Stored items
+===+

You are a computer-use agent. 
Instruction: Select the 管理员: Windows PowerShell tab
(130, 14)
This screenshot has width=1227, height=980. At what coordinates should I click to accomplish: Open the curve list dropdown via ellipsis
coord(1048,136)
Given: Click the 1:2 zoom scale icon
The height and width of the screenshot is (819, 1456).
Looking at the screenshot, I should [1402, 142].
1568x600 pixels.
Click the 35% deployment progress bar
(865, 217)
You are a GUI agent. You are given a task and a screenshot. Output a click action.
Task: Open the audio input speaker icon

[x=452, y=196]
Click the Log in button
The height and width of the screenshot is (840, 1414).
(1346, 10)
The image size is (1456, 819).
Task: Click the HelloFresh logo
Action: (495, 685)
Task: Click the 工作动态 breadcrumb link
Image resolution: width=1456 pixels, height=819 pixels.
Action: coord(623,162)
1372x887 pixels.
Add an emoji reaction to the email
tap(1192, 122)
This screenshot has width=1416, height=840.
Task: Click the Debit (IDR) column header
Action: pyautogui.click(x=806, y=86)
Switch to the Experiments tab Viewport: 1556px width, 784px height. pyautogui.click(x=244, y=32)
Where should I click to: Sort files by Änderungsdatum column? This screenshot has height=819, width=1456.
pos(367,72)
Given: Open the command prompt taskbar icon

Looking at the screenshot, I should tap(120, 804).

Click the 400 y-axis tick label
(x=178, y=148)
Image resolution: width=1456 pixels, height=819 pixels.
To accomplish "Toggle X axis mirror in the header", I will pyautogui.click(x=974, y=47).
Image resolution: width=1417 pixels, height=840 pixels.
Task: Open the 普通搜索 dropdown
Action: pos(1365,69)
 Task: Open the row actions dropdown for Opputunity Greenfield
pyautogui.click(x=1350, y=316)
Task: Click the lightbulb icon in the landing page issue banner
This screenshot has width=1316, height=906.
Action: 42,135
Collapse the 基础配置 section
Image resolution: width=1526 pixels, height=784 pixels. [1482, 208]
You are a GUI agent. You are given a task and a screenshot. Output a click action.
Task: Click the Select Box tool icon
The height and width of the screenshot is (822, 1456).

+===+

## What is required
Starting from the first line of the records above, retype each line exactly up to and including the one that contains "Switch to the", and nothing more.

## Answer
You are a computer-use agent. 
Instruction: Select the 管理员: Windows PowerShell tab
(130, 14)
This screenshot has width=1227, height=980. At what coordinates should I click to accomplish: Open the curve list dropdown via ellipsis
coord(1048,136)
Given: Click the 1:2 zoom scale icon
The height and width of the screenshot is (819, 1456).
Looking at the screenshot, I should [1402, 142].
1568x600 pixels.
Click the 35% deployment progress bar
(865, 217)
You are a GUI agent. You are given a task and a screenshot. Output a click action.
Task: Open the audio input speaker icon

[x=452, y=196]
Click the Log in button
The height and width of the screenshot is (840, 1414).
(1346, 10)
The image size is (1456, 819).
Task: Click the HelloFresh logo
Action: (495, 685)
Task: Click the 工作动态 breadcrumb link
Image resolution: width=1456 pixels, height=819 pixels.
Action: coord(623,162)
1372x887 pixels.
Add an emoji reaction to the email
tap(1192, 122)
This screenshot has width=1416, height=840.
Task: Click the Debit (IDR) column header
Action: pyautogui.click(x=806, y=86)
Switch to the Experiments tab Viewport: 1556px width, 784px height. pyautogui.click(x=244, y=32)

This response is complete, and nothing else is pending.